I think the applications to the media industry are now apparent. With the decline in resources devoted to true investigative reporting, the tendency towards informational cascades and herding are stronger. Nobody really knows what is going on, so when we see someone with some information, we will rationally believe it. I cannot yet present data to support my claim, but my casual observation is that "herding" is more rampant in the media than before. It seems that one story or one fact has much longer and stronger "legs" than ever before. Deaths in Iraq are one example; someone puts out the data on how many were killed, and everyone reports that story. The craziness over Mr.
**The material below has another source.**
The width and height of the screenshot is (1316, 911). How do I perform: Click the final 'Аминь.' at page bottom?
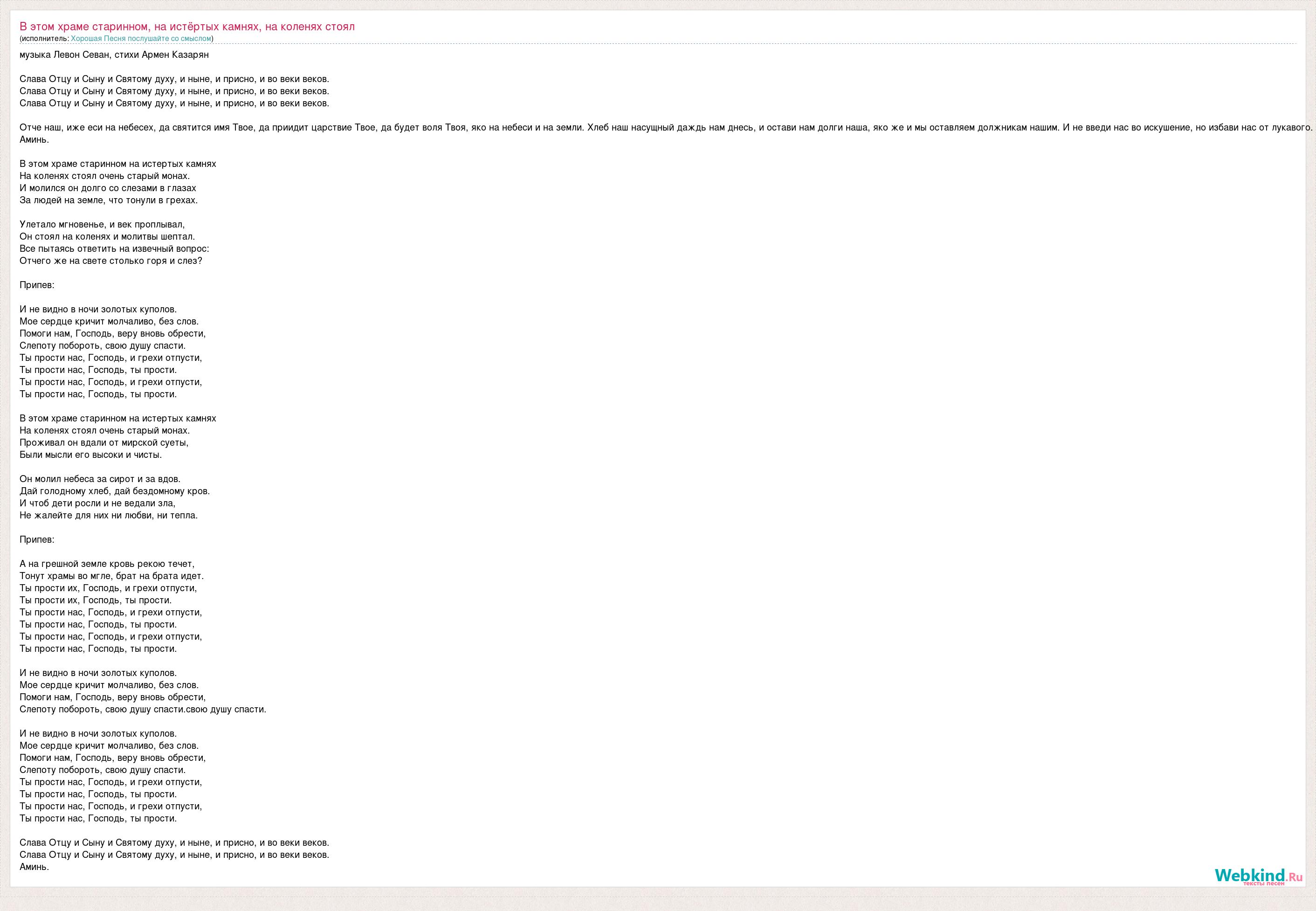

Karr who confessed to killing Jon Benet Ramsey is another good example. Does anyone want to write a paper with me that would create some measure of "herding" for the media and show that it is negatively correlated with the resources devoted to investigative reporting by the mainstream media?
Two further observations. The first is really important, I think. In a world with less investigative reporting by the Fourth Estate, the ability for governments or other organizations and individuals (read Hezbollah, OBL, etc.) to influence people's beliefs is enhanced. I hinted above how someone like Hezbollah could start an informational cascade. Does that story describe pretty well what happened in the recent Lebanese conflict? I think so. Any country that enters into a conflict without a grand strategy of controlling the media is in for a real battle. Israel certainly lost the battle for world opinion, and increasingly, it appears to have done so on the basis of just a couple stories that were exaggerated.
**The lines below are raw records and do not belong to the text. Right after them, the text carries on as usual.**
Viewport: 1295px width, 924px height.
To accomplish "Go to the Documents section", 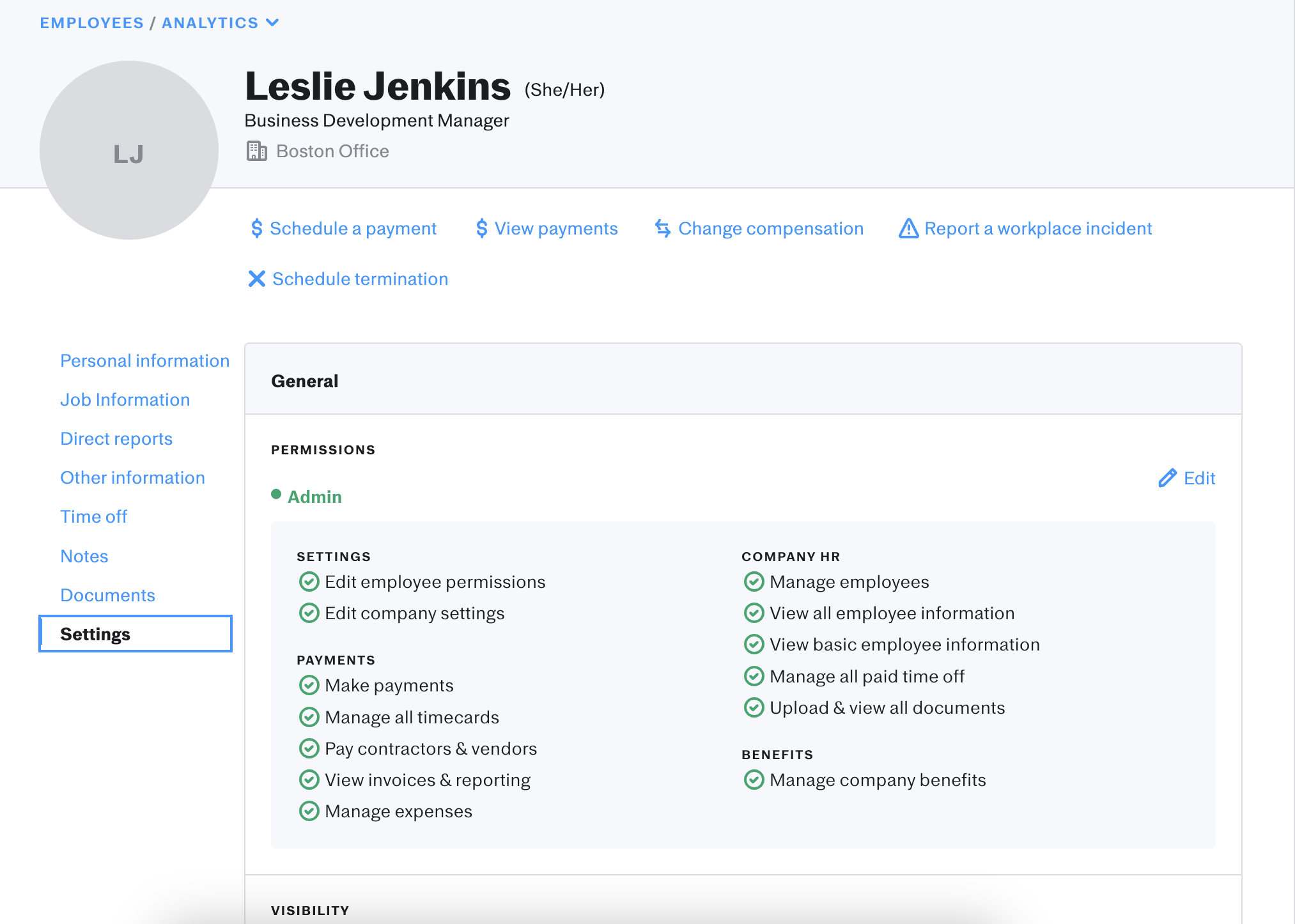I will tap(107, 595).
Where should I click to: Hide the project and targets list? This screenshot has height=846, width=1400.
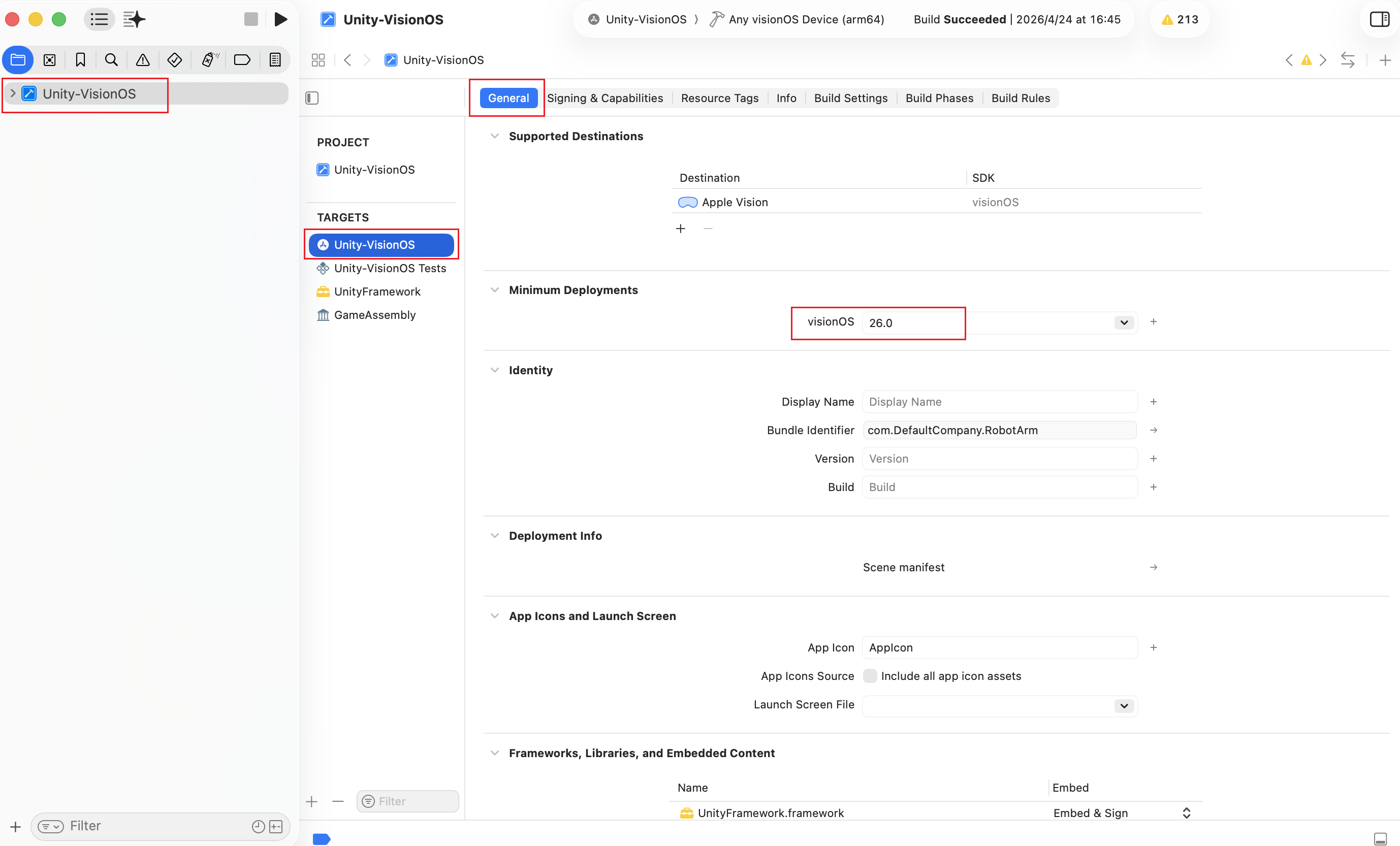coord(312,99)
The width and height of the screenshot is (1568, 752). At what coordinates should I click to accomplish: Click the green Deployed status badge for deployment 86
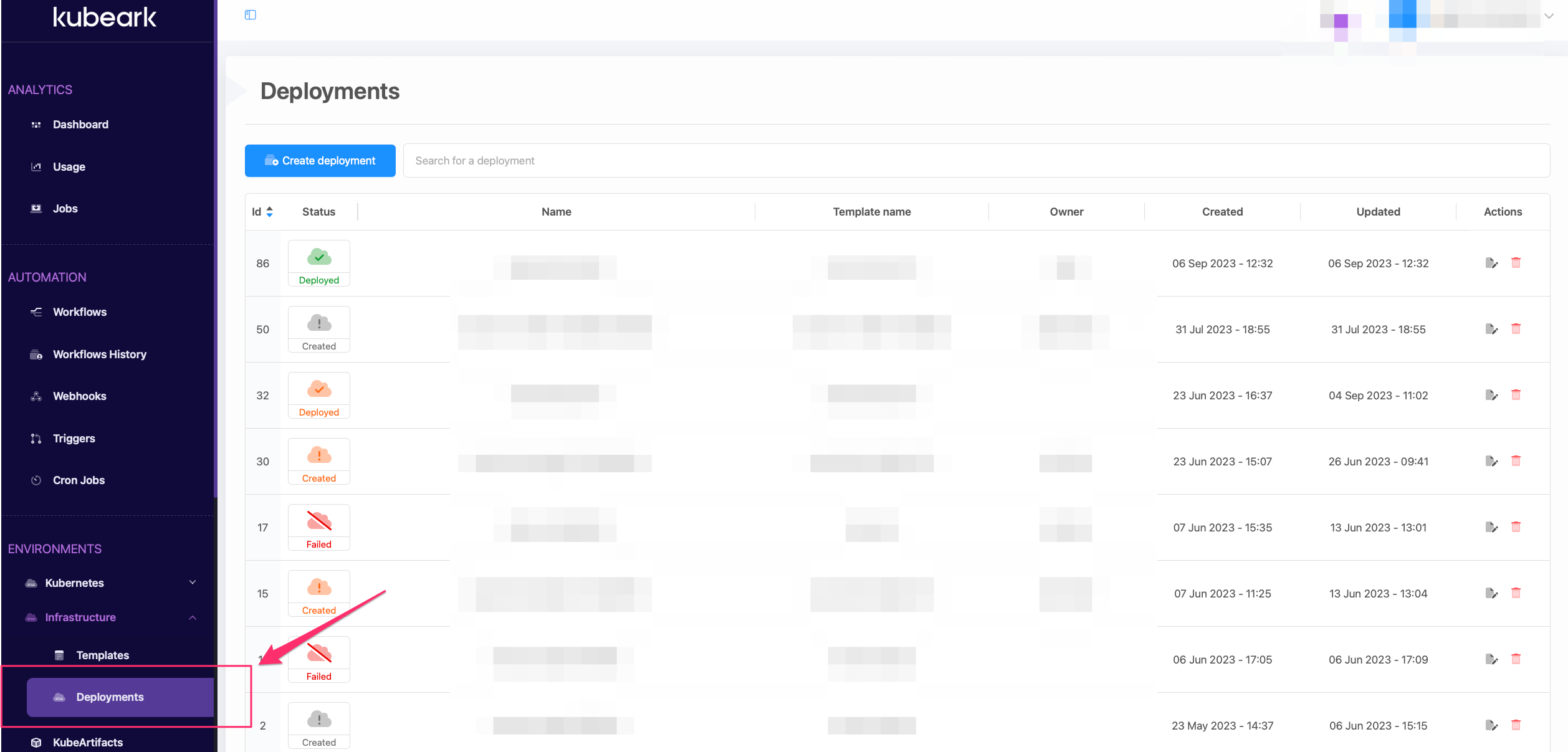pos(318,262)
Amazingly, in this new world of technology, we are getting less information being produced, yet more (false) consensus in the world on what is truth, and therefore worse decisions being made.
The second observation related to an earlier post of mine on the tendency for bloggers to simply link to other sites (see here). Bloggers are not yet fully replacing the investigative reporting role of the mainstream media. They (and I) are serving at best an analytic role, trying to opine on the facts that we assume are being collected by others. This is a classic free-riding situation! Who is going to start collecting the information that the old-style reporters used to collect? Discovering the economic model that will support bloggers actually doing more primary data collection will be a challenge, but the potential economic rewards could be huge.